:: KRÓTKIE ZADANIE A ::
Jak we fragmencie nazwano zjawisko, w którym przejawy finansowej nieodpowiedzialności umacniają instytucjonalne warunki sprzyjające takiej nieodpowiedzialności?
━━━ FRAGMENT DO PRZECZYTANIA
Nietrudno się domyślić, że w tego rodzaju warunkach gospodarka ulega trwałemu makroekonomicznemu rozchwianiu (Selgin, Lastrapes & White, 2012). Co gorsza, rozchwianie to – w momencie, gdy nie zidentyfikuje się poprawnie jego fundamentalnych przyczyn, powiązanych z etycznie zgubnym wpływem błędnych teorii makroekonomicznych – przyjmuje formę samonapędzającej się spirali. Ściślej rzecz ujmując, w im większym stopniu uprzywilejowani gospodarczy decydenci folgują swoim „zwierzęcym instynktom”, w tym większym stopniu rozrastają się tzw. agencje kontrole sprzyjające instytucjonalizacji pokusy nadużycia, co z kolei prowadzi do jeszcze bardziej ochoczego folgowania emocjonalnym popędom przez rzeczonych decydentów. Tym samym mamy w tym kontekście do czynienia z tzw. efektem zapadki (Higgs, 1987), w ramach którego przejawy finansowej nieodpowiedzialności umacniają instytucjonalne warunki promujące tego rodzaju nieodpowiedzialność. W dłuższej natomiast perspektywie ów efekt rozprzestrzenia się poza obszar rynków finansowych, prowadząc stopniowo do powstania kultury rozrzutności, krótkowzroczności i natychmiastowej gratyfikacji (Huelsmann, 2016), w obrębie której powszechne jest przekonanie o możliwości permanentnego życia kosztem wszystkich innych (Bastiat, 1998).
━━━━━━
━━━ REKORDY DO UŻYCIA
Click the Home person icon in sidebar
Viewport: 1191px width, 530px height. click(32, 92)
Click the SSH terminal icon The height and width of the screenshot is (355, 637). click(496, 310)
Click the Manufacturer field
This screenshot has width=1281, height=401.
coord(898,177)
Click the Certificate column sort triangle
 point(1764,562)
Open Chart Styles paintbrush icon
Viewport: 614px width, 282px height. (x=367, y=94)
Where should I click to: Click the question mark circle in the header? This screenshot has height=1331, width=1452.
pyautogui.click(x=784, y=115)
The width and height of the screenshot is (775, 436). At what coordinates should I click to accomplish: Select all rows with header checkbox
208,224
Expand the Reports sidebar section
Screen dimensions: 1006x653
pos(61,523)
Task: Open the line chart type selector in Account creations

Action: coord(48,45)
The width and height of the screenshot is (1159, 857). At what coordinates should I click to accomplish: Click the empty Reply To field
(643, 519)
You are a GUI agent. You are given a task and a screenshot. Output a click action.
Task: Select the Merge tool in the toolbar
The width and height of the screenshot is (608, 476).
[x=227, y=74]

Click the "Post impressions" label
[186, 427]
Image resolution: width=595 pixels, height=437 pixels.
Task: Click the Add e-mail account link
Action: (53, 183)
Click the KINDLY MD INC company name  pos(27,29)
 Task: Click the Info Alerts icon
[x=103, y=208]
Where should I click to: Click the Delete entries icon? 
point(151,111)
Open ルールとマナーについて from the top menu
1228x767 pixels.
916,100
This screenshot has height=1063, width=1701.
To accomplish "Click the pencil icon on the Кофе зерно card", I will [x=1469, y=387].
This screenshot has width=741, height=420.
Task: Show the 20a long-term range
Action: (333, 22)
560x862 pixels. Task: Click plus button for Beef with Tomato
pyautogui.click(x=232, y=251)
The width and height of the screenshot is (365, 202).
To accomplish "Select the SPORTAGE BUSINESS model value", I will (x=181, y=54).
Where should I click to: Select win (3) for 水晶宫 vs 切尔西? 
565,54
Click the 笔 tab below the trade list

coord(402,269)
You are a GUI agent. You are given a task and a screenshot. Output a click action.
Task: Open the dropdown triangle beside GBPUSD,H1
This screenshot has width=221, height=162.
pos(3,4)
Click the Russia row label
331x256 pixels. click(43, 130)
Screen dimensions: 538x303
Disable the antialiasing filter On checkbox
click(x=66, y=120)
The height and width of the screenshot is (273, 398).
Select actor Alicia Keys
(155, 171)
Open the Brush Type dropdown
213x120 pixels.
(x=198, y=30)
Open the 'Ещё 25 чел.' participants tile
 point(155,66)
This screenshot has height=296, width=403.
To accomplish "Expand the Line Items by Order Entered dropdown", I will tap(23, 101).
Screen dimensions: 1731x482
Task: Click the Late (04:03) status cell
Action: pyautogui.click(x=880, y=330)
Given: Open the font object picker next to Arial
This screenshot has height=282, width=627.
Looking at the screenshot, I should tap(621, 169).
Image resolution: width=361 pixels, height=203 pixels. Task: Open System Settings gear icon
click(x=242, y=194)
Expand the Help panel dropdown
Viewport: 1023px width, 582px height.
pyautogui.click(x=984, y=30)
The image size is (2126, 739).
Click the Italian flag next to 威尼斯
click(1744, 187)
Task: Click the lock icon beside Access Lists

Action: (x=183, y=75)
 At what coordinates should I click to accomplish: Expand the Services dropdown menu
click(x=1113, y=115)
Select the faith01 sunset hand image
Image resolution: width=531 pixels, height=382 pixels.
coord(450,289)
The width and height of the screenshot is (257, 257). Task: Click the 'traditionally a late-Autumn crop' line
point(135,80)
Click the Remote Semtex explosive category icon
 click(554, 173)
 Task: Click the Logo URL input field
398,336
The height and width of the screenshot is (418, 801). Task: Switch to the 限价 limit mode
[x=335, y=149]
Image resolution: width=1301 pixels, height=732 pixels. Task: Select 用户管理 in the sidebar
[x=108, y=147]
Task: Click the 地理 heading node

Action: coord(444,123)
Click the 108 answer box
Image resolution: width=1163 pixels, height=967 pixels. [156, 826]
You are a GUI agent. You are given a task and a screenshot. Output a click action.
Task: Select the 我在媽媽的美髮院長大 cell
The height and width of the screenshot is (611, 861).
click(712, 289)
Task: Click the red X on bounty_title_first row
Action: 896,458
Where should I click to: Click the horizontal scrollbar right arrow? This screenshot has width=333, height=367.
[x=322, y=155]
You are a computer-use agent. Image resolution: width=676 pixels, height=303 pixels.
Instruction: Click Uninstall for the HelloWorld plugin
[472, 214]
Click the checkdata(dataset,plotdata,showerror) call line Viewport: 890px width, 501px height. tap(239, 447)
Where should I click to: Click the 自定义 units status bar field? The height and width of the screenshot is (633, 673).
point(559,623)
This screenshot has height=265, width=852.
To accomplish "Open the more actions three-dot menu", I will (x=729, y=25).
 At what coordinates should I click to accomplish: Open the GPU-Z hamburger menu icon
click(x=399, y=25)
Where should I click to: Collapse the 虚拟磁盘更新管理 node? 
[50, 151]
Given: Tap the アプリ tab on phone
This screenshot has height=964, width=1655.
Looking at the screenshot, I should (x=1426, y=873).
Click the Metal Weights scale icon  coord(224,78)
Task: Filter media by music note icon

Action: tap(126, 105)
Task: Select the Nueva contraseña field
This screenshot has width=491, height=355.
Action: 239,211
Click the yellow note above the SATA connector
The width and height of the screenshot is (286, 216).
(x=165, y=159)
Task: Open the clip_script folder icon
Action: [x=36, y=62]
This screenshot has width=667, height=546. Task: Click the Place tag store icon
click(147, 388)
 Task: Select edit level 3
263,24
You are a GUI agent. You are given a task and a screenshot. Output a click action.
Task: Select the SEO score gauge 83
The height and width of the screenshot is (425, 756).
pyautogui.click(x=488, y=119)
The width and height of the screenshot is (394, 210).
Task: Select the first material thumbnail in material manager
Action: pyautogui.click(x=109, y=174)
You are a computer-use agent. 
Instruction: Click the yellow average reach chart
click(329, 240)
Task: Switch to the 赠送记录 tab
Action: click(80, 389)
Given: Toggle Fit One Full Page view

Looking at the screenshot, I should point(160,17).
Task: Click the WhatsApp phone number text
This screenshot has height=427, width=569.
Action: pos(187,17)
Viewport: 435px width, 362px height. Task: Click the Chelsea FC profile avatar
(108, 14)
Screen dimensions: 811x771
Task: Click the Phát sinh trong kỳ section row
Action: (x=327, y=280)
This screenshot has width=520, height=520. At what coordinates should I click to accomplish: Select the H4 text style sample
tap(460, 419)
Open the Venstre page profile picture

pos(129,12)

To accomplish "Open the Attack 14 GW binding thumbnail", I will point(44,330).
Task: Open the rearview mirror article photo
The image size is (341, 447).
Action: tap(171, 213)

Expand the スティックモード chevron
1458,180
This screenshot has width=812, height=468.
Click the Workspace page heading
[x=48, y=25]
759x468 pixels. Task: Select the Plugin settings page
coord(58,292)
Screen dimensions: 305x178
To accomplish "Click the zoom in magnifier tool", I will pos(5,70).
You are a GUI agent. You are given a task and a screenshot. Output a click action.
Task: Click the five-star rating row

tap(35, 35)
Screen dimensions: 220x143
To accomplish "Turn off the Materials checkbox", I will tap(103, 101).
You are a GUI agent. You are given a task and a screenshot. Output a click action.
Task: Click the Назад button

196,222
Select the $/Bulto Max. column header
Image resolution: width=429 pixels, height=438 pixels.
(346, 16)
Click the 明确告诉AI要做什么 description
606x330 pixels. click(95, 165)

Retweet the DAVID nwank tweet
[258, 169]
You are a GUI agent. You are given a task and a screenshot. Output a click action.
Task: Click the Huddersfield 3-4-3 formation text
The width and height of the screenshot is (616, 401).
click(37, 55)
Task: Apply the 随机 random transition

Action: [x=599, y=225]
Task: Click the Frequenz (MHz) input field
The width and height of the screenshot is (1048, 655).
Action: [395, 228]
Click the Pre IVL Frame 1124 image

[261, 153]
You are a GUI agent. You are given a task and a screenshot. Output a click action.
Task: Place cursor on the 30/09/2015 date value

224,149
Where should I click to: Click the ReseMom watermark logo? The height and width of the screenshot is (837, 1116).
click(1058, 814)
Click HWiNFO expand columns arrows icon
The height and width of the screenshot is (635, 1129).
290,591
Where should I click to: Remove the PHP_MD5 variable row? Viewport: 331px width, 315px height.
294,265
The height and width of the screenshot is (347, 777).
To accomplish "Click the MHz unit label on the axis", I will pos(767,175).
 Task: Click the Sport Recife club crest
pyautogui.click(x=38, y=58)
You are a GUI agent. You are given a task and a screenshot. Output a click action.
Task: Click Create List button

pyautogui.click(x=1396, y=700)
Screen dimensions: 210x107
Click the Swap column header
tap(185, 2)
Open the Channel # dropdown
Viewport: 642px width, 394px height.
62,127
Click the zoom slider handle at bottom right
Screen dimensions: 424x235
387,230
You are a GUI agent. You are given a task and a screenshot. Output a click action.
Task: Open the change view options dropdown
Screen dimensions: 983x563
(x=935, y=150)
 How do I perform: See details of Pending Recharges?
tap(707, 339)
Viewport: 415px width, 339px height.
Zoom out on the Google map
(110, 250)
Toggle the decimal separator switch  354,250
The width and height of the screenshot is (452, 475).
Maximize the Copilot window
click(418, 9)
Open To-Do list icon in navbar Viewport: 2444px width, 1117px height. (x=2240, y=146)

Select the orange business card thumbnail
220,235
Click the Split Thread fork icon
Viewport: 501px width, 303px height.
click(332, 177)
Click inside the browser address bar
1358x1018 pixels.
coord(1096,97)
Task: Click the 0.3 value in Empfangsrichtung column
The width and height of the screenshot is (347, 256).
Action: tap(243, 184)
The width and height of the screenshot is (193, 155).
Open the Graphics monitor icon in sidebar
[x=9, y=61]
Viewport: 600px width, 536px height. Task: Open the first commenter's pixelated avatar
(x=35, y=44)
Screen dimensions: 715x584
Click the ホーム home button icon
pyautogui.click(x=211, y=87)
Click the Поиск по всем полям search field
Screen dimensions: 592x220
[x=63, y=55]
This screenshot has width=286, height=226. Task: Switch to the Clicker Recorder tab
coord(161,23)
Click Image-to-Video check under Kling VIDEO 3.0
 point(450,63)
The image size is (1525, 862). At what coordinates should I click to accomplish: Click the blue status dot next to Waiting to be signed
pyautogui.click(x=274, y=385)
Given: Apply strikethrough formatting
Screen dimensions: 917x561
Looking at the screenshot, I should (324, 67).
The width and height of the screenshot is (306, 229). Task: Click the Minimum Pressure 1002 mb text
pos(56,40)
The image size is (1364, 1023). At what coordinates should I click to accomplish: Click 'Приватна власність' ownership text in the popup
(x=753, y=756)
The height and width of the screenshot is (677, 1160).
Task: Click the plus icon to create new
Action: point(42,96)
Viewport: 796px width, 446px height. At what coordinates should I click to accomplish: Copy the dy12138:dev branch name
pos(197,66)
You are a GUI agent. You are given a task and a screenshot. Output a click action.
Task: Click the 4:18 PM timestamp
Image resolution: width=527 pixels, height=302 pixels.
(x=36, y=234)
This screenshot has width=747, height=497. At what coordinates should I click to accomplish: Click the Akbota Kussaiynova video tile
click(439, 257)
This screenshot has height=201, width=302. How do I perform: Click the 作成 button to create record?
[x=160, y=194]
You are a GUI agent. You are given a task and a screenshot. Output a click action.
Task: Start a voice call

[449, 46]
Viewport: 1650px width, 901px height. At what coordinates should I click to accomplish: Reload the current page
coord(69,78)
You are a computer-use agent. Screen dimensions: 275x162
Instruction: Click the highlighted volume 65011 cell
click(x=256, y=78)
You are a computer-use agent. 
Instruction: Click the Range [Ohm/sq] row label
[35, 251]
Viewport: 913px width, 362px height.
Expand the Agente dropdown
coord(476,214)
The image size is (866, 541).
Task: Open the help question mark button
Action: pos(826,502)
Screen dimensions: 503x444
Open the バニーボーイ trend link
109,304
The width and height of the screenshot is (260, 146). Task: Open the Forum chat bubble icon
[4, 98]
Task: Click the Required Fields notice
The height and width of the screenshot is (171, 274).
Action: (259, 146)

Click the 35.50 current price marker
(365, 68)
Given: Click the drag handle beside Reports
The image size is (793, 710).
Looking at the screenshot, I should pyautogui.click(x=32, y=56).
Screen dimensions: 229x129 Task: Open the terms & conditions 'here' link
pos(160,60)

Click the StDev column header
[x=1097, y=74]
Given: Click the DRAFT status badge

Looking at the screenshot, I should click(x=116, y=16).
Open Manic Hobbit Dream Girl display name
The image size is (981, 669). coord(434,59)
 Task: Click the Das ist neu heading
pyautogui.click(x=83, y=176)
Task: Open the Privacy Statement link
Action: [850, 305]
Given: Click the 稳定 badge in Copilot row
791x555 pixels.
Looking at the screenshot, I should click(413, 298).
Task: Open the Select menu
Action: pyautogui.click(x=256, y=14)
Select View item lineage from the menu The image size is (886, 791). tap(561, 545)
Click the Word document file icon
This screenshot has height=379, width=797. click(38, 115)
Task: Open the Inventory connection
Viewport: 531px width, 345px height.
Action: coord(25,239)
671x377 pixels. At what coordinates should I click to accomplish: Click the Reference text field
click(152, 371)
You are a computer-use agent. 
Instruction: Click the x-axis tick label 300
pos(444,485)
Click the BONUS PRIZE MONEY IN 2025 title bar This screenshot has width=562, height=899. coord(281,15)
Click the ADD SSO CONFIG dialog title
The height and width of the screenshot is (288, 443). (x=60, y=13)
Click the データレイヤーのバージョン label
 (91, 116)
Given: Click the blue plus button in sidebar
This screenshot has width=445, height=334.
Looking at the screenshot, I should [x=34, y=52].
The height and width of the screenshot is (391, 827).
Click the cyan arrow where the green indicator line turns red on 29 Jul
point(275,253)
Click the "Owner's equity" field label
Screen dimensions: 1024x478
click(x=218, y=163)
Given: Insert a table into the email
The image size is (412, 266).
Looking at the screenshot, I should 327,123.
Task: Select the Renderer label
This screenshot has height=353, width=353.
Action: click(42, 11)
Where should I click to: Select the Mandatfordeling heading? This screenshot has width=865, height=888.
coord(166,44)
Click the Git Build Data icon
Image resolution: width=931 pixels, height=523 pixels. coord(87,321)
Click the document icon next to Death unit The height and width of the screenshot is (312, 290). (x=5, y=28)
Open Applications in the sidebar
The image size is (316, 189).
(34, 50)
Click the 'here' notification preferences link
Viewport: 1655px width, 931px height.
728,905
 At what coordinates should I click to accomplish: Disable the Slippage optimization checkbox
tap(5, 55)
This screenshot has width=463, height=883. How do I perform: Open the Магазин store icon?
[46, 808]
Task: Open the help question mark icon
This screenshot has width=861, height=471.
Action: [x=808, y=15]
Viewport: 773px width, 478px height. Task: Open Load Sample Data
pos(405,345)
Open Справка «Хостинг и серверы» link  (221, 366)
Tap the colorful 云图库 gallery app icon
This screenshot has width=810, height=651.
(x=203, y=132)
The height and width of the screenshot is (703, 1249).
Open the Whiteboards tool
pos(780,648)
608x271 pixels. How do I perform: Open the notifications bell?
━━━━━━
:: KRÓTKIE ZADANIE B ::
Umieść w liście JSON linie z rekordów, każdą jako osobny napis, bez pustych linii. Zacznij od linii, w której jest "Click the Pre IVL Frame 1124 image", a skończ na linii z "pyautogui.click(x=38, y=58)".

:: POPRAWNY WYNIK A ::
Efekt zapadki.

:: POPRAWNY WYNIK B ::
[
  "Click the Pre IVL Frame 1124 image",
  "[261, 153]",
  "You are a GUI agent. You are given a task and a screenshot. Output a click action.",
  "Task: Place cursor on the 30/09/2015 date value",
  "224,149",
  "Where should I click to: Click the ReseMom watermark logo? The height and width of the screenshot is (837, 1116).",
  "click(1058, 814)",
  "Click HWiNFO expand columns arrows icon",
  "The height and width of the screenshot is (635, 1129).",
  "290,591",
  "Where should I click to: Remove the PHP_MD5 variable row? Viewport: 331px width, 315px height.",
  "294,265",
  "The height and width of the screenshot is (347, 777).",
  "To accomplish \"Click the MHz unit label on the axis\", I will pos(767,175).",
  " Task: Click the Sport Recife club crest",
  "pyautogui.click(x=38, y=58)"
]